Along with Ray Charles, Sam Cooke did arguably invent soul music with his great crossover hits of the late 1950s and early 1960s. Everything that came after owes in some measure to his songwriting, an alchemic blending of gospel, R&B, pop and standards, and his bravura vocal performances that split the difference between agape and eros. In his brand-new and excellent biography of Sam Cooke, Peter Guralnick lovingly details the singer's evolution from a young (and nationally-known) gospel artist to the urbane, good-looking, articulate, laid back and genial pop inferno that he became. Along the way, various personages from Atlantic Records' Jerry Wexler to singing peers like Harry Belafonte, Bobby "Blue" Bland, and Elvis Presley check in to attest to their admiration for Cooke's unbelievably facile voice.
And what a voice it was! Sam Cooke was blessed with a remarkable instrument, clear as a bell except when he wanted to make it gritty, high and proud and stunningly beautiful. His ability to project stark and affecting emotional content onto the most banal lyrics made him great, and once he figured out how to draw out the simplest words, "No-no-no-no-no-no," "I-i-i-i-i-i," in Coltranesque cascades of pure anguish and joy, nothing could stop him from killing an audience cold.
Live at the Harlem Square Club captures an amazing moment in Sam Cooke's career. Riding high off a nearly unbroken string of chart successes, he was yet to enter the great and terrible eighteen month period which would see his infant son die, see the recording of possibly his finest music, and end in his death. All that was in the future.
When Sam Cooke took the stage at the Harlem Square Club, it was with Little Richard's dirty groove in mind, the future spread out bright before him, and a songbook of pop, standards and what we now call "soul." Imagine the scene: the big room sweating in the humid Florida night. An early and a late show, at 10 PM and 1 AM respectively. Sam Cooke, fresh off his European tour, with rowdy Atlantic recording artist King Curtis on sax beside him and Curtis' band of crack players behind him, energized, inspired, and ready to take the crowd as high as they want to go. The crowd, packed to the rafters, happy and eager. Sam Cooke had come to town, and they were waiting for the party to get started.
- CD Review: One Night Stand!: Sam Cooke Live at the Harlem Square Club
- Published: November 02, 2005
- Type: Review
- Section: Music
- Filed Under: Music: Classic Rock and Oldies, Music: Popular and Standards, Music: R&B
- Writer: John Owen
- John Owen's BC Writer page
- John Owen's personal site
- Spread the Word
- Like this article?
- Email this
Save to del.icio.us
Comments
This is great stuff, John -- you really set the scene and then take us there.
Wow, I think I'll just give up trying to write music reviews. ;)
Ehh, what I mean to say: this could have been an article in the newspaper I read (Guardian). Professional, informative, interesting.

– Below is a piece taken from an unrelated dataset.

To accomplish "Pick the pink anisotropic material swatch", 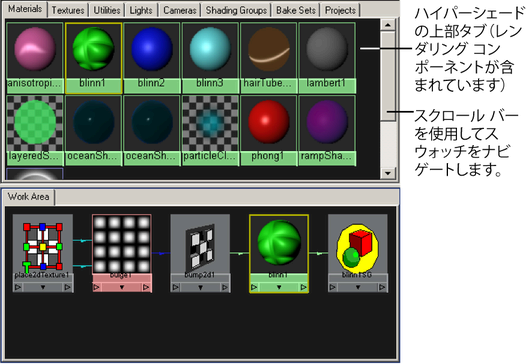I will [x=35, y=50].
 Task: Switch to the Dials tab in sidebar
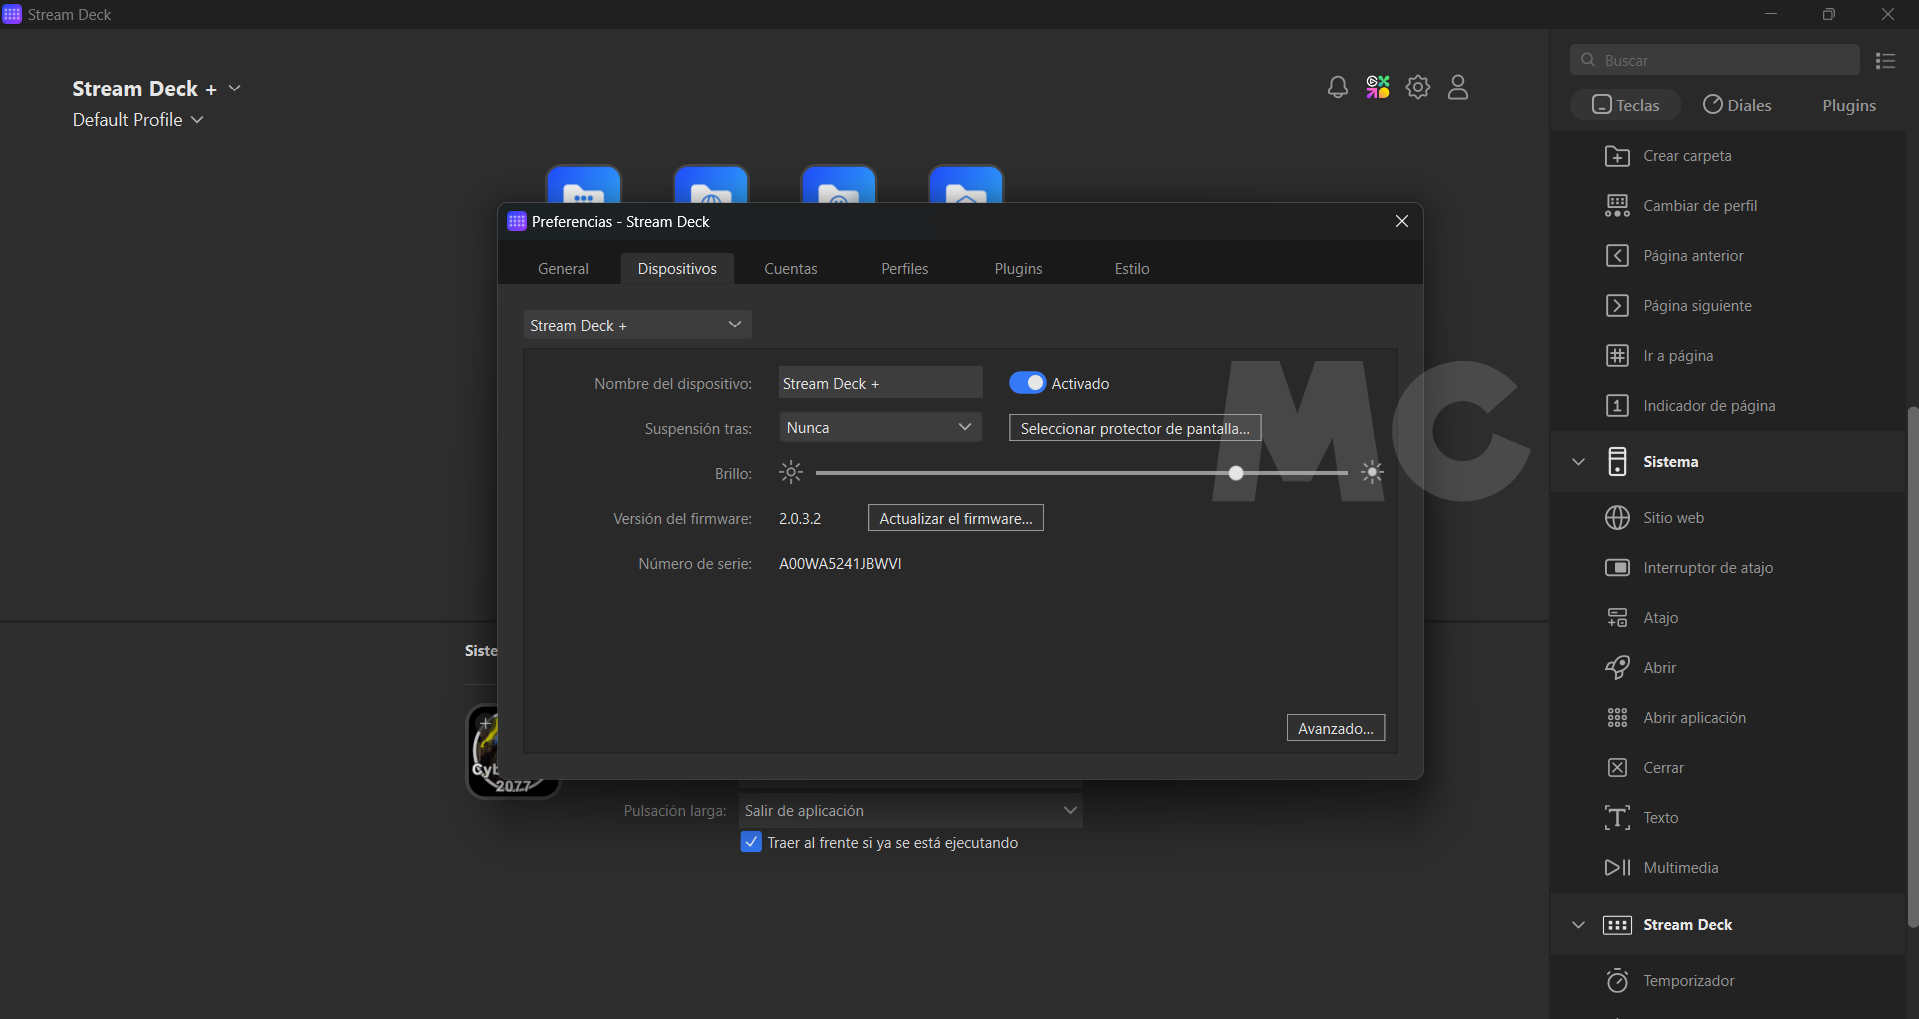pos(1737,105)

John Owen, this right here is some good writing. Dare I say, this is one of the better pieces of music writing I've read this millenium.
""Twistin' The Night Away" becomes somehow more serious, like the last party before Judgement Day." Yeah. Maybe it's partly tinged by us knowing his fate fairly soon to come, but now that you mention it he does sound a bit as if he's partying like it's 1999.
Again John, outstanding work.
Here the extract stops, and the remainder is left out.